Ministerium für Bildung des Saarlandes
Abi-Notendurchschnitt: Doppeljahrgang G8/G9 liegt gleichauf
Mehr zu: Abschlussprüfungen, G8, Gymnasium, Saarland, SchuleFür rund 6.000 Gymnasiasten und Gesamtschüler des doppelten Abiturjahrgangs G8/G9 im Saarland endeten vergangene Woche die Abiturprüfungen. Alle Prüflinge nahmen zunächst an drei schriftlichen Prüfungen teil. Den Abschluss bildeten dann die mündlichen Prüfungen.

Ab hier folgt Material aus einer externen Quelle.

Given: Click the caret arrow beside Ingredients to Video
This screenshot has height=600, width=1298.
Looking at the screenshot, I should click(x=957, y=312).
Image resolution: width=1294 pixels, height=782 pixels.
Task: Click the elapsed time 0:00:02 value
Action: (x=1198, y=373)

Auf der Landespressekonferenz am heutigen Dienstag (30.06.2009) hat Kultusministerin Annegret Kramp-Karrenbauer den gesamten Landesdurchschnitt aller Abiturientinnen und Abiturienten vor den mündlichen Nachprüfungen sowie den Landesdurchschnitt getrennt nach Schülerinnen und Schülern, die das Abitur in acht Jahren (G8), und denen, die das Abitur nach neun Jahren (G9) gemacht haben, bekannt gegeben.
Der Abiturschnitt des Gesamtjahrgangs lautet 2,48 (exakter Wert auf drei Nachkommastellen: 2,476) und ist damit etwas besser als in den Vorjahren (2,49 in 2008, 2,51 in 2007).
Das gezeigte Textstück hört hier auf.